Whyte has now delivered four of Chan’s 15 winners this season. His win on General’s Delight marked his first Class Two win this season and the horse’s first win in Hong Kong after arriving from Australia with a big reputation.

Alfred Chan pushes home General’s Delight at Sha Tin.

“Last start he was three-wide the whole way then he got chopped out, I don’t think anyone takes into account what a big animal he is,” Whyte said. “When you lose momentum like that, especially at the 300m, those horses struggle to pick it up again. Today the instructions were clear, go back to midfield or worse then pull him out at the top of the straight and he will give a kick.”

Whyte managed to train two of the top three in the race with Uncle Steve ($121) dashing home for third under Ben So Tik-hung.

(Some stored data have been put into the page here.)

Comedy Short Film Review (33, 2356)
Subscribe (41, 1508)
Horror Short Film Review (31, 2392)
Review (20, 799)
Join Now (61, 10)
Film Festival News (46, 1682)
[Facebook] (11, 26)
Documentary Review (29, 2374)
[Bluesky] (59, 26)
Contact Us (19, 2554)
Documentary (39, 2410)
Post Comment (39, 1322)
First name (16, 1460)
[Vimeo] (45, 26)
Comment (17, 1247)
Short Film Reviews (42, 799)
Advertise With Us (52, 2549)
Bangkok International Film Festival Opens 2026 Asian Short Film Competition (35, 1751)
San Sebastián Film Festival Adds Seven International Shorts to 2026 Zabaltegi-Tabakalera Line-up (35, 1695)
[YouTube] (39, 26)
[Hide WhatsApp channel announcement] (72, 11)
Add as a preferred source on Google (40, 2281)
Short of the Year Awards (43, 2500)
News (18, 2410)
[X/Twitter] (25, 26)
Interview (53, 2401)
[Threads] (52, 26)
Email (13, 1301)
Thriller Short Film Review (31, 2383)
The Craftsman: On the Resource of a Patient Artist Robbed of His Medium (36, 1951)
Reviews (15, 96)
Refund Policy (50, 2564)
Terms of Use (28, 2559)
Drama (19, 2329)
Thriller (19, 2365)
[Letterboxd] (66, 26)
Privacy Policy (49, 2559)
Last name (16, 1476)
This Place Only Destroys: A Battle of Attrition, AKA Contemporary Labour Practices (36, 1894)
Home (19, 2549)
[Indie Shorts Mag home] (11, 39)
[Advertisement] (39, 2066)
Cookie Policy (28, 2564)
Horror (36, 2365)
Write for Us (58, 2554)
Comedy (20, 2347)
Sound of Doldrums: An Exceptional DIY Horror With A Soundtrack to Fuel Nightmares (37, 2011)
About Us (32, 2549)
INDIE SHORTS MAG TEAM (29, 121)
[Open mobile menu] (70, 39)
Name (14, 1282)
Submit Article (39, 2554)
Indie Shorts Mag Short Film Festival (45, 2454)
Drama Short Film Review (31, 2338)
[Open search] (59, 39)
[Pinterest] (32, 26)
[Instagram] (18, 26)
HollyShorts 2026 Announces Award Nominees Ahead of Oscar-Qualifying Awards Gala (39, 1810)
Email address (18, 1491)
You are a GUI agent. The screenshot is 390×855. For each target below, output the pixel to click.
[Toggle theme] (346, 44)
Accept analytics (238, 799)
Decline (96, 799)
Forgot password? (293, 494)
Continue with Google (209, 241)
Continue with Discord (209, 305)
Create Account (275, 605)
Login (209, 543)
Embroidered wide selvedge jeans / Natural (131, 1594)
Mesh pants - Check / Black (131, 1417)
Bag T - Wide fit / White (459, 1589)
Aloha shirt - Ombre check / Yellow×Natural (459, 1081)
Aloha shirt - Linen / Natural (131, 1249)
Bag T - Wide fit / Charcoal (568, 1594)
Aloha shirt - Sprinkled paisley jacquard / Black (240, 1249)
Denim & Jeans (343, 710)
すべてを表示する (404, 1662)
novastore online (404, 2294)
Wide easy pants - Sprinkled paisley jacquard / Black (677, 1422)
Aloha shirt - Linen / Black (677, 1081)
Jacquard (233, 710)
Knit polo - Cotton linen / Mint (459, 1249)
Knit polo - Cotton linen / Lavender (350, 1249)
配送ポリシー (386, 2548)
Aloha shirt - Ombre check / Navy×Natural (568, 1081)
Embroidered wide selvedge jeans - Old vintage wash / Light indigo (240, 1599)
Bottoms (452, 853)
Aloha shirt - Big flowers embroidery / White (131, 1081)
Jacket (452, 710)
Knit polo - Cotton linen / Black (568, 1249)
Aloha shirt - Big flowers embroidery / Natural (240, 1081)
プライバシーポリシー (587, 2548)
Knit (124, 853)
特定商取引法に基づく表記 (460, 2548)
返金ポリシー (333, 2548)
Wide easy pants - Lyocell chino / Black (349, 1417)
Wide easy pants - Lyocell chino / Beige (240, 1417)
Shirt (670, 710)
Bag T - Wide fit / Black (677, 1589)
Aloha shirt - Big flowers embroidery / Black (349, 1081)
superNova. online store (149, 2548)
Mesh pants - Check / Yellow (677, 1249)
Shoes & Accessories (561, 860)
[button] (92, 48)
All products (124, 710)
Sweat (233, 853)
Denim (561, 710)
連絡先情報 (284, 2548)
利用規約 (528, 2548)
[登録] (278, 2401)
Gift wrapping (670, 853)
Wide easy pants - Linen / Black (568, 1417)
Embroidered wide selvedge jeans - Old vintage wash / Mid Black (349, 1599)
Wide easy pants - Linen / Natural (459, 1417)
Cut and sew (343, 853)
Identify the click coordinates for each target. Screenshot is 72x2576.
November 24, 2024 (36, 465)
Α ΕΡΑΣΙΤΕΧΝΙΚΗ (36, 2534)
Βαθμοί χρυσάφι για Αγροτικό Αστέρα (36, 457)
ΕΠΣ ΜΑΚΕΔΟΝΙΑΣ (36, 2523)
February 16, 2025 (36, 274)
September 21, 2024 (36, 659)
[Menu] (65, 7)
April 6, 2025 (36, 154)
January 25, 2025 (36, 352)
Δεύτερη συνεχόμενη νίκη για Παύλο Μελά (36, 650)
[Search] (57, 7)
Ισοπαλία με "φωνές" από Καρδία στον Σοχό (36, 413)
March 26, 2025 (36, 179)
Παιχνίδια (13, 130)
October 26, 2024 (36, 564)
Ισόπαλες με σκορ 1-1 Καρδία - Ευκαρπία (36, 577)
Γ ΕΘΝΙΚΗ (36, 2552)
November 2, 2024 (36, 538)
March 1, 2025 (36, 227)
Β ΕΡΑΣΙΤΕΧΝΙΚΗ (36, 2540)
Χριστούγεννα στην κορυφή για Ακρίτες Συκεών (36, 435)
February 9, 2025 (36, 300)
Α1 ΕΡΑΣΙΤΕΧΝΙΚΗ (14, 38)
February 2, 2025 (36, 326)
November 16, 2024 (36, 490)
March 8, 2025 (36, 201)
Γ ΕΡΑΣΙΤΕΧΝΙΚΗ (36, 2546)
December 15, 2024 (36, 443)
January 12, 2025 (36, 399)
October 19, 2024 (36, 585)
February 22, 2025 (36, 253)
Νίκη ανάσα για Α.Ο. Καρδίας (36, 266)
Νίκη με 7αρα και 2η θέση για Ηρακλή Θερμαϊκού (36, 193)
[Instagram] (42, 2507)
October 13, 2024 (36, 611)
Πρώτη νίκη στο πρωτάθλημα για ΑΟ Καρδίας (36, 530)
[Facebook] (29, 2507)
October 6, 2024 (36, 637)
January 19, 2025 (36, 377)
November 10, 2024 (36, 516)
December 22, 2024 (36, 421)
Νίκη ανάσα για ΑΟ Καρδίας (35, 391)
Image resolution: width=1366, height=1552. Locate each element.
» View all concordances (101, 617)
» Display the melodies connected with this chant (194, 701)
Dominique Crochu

Moreira puts on an undercard Show

While it was the first Group One day this season where Joao Moreira wasn’t front and centre in the features, the Brazilian still walked away with three winners to push his buffer over Zac Purton in the jockeys’ premiership out to three.

Moreira saluted aboard Chairman Lo, Fantastic Show and Computer Patch, with the John Size-trained Chairman Lo breaking through for his maiden win at start 15 after five seconds.

Joao Moreira wins on Computer Patch.

Fantastic Show and Richard Gibson’s Wellington entered the Class Three Vengeance Of Rain Handicap (1,400m) chasing a fourth straight win and it was Me Tsui Yu-sak’s five-year-old that prevailed.

“He’s capable and I know he is a very nice horse. In the class he’s been in lately he was always going to win if he does things correctly, but sometimes he can miss the start,” said Moreira, who was vigorous in his efforts to fire up Fantastic Show behind the gates. “Me Tsui and I discussed last start when he won, that if we were able to get him to jump out of the gates and get himself a little bit closer, he wouldn’t find it so difficult to win. I dug him up, I switched him on and he responded, he jumped out and put himself much closer than he was earlier in the season.”

Joao Moreira celebrates his win on Fantastic Show at Sha Tin.

Computer Patch notched his third win at start seven in the Class Two Silent Witness Handicap (1,200m), saluting as the $2.40 favourite and giving Moreira the feel of a horse who is going places.

“He’s only three years old and to win in the class that he’s in when he’s not down the bottom of the weights, only good horses do that,” he said. “He’s far off the level he is going to get to.”